政府は核保有国の顔色ではなく国民の願いに目を向けて
一人ひとりの声と行動で世界を動かそう

 2017年6月15日(現地時間)からニューヨークにある国連本部で、核兵器禁止条約の交渉会議が再開され、最終日の7月7日には条約が実現する運びになっています。
 3月末の第1会期後に策定された条約の案には、被爆者の苦しみに配慮した文章が盛り込まれています。
 昨今のこのニュースにふれた被爆者から、「生きているうちに核兵器禁止条約ができる。これで、原爆で亡くなった母と妹、同級生たちに報告できます」などの声が東友会に届いています。

被爆国の政府は責任果たせ

被爆者や他の参加者が一緒に持つ「2017ピースアクション in TOKYO」の横断幕を先頭に歩くピースパレード。
5月22日、渋谷・表参道での「ピースパレード」

 2016年10月に広島選出の被爆二世の外務大臣が、国連の核兵器禁止条約交渉会議に「積極的に参加し、唯一の被爆国として主張すべきことは主張したい」と記者会見で明言しました。
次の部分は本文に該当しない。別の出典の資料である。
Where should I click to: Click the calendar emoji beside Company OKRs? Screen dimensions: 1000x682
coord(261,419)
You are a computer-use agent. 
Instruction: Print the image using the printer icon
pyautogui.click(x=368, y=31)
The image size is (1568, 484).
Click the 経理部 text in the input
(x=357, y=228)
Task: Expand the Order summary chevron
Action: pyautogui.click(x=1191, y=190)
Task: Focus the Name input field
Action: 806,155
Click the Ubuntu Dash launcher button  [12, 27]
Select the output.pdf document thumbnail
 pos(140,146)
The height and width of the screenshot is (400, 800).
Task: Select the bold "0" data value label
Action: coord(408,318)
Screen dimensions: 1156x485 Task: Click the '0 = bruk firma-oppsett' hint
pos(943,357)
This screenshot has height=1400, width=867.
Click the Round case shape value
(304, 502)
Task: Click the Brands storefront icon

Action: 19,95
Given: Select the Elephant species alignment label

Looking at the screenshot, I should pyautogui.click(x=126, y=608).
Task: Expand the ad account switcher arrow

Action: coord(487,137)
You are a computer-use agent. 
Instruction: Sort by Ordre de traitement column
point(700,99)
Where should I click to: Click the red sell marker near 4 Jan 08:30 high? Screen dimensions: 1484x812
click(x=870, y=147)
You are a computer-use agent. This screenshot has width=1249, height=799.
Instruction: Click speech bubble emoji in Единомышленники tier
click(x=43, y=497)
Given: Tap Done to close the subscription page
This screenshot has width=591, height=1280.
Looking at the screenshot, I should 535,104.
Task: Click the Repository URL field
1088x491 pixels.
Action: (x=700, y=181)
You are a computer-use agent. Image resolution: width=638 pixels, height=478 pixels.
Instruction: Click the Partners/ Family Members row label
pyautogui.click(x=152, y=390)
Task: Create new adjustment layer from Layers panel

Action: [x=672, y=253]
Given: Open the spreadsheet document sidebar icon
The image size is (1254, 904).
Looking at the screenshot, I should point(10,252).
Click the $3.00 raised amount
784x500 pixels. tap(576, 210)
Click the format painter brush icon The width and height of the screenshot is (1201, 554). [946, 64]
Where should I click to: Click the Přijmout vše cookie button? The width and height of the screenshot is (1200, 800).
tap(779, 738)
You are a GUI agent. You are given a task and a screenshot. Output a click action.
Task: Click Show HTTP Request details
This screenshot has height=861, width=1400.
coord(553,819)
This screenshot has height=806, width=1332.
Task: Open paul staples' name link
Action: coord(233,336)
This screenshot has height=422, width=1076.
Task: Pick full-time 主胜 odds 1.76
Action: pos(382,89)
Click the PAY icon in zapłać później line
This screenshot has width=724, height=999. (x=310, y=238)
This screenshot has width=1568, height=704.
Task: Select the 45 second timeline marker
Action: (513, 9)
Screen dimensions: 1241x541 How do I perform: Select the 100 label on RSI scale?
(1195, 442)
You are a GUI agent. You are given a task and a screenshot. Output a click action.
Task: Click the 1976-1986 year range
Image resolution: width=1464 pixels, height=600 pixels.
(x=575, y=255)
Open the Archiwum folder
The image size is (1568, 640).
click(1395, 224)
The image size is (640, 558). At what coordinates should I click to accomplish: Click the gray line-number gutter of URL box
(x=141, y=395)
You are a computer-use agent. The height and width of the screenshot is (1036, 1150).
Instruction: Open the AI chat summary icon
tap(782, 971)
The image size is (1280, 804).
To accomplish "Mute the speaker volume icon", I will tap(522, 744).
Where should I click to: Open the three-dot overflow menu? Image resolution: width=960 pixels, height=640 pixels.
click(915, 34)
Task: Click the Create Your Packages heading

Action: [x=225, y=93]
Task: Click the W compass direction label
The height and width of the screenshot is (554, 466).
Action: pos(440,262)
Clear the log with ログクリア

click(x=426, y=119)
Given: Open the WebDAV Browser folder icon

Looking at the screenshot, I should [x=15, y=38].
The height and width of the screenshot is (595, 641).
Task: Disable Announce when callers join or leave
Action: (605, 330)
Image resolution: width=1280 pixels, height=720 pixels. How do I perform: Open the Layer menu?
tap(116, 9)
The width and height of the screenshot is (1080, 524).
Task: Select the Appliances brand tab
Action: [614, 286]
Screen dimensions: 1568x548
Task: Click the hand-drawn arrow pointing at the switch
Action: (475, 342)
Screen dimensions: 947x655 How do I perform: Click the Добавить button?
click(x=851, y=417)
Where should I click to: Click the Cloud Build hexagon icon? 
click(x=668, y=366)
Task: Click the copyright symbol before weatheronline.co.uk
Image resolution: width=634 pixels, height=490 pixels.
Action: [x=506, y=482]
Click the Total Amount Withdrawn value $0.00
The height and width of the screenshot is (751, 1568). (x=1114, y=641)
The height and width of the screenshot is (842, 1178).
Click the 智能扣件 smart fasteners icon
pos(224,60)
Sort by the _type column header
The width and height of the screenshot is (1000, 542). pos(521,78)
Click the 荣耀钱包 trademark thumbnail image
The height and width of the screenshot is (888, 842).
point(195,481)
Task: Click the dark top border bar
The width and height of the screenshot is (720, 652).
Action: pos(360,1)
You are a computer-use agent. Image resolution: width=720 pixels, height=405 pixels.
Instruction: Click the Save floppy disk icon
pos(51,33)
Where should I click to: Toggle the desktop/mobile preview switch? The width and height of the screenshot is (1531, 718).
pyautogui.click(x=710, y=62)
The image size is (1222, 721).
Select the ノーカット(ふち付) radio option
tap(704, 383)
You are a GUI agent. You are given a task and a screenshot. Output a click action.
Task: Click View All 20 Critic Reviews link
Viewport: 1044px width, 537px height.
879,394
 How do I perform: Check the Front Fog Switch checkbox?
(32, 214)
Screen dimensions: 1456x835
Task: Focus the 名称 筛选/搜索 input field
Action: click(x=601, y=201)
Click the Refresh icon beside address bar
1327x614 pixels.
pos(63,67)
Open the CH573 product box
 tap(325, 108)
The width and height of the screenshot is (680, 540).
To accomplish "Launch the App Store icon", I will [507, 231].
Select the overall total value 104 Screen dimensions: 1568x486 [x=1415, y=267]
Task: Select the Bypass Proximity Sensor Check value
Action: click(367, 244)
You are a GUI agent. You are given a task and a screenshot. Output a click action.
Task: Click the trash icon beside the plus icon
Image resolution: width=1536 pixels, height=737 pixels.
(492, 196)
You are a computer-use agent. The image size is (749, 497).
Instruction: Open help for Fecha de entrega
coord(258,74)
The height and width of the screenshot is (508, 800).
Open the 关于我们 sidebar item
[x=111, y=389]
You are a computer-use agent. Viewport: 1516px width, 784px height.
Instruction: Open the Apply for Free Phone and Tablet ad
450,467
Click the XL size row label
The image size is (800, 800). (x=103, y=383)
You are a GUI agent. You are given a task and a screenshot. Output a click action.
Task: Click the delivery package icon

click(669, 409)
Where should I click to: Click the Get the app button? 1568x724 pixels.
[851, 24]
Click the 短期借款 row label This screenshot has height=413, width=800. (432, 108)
この発言には、たくさんの被爆者が勇気づけられました。
 しかし、2017年3月の交渉会議に日本政府は参加しませんでした。
 東友会は、「唯一の戦争被爆国の政府である日本政府が交渉会議に参加し、被爆者の願いを伝えてほしい」と3月27日に集会を、29日には首相官邸前の行動を呼びかけ、92歳の被爆者を先頭にのべ50人の被爆者が参加しました。
 5月22日には、東京の生協組合員や婦人会の人びととともにピースパレードをおこない、ヒバクシャ国際署名への協力をよびかけました。
 第2期の交渉会議の2日目となる6月16日(現地時間)、日本被団協の和田征子事務局次長が、296万3889人分に広がったヒバクシャ国際署名の目録を交渉会議のエレン・ホワイト議長に手渡しました。

足もとから非核の世論を

 2017年6月17日(現地時間)にニューヨークで予定された女性のパレードに連帯する行動を被爆国の首都・東京でおこなおうと、東友会は「おりづる行進」の開催をよびかけました。短い準備期間でしたが、新聞「東友」などを通じて行動の共感が広がり、「足が不自由なので私の代わりに」「核兵器禁止は私の願いです」「孫と一緒に折りました」などのメッセージが添えられた折り鶴が、4000羽を超えて寄せられました。
 6月17日、新宿駅周辺で「6.17おりづるパレ―ド」がおこなわれ、約250人が参加。被爆者の願いがこもった千羽鶴の輪を胸に、街行く人びとに「核兵器のない世界を実現しよう」とアピールしました。

「6.17 核兵器なくそう! おりづるパレード」と書かれた横断幕を掲げたパレード先頭の人たち。すぐ後ろに、東友会の旗やのぼりを掲げている人も。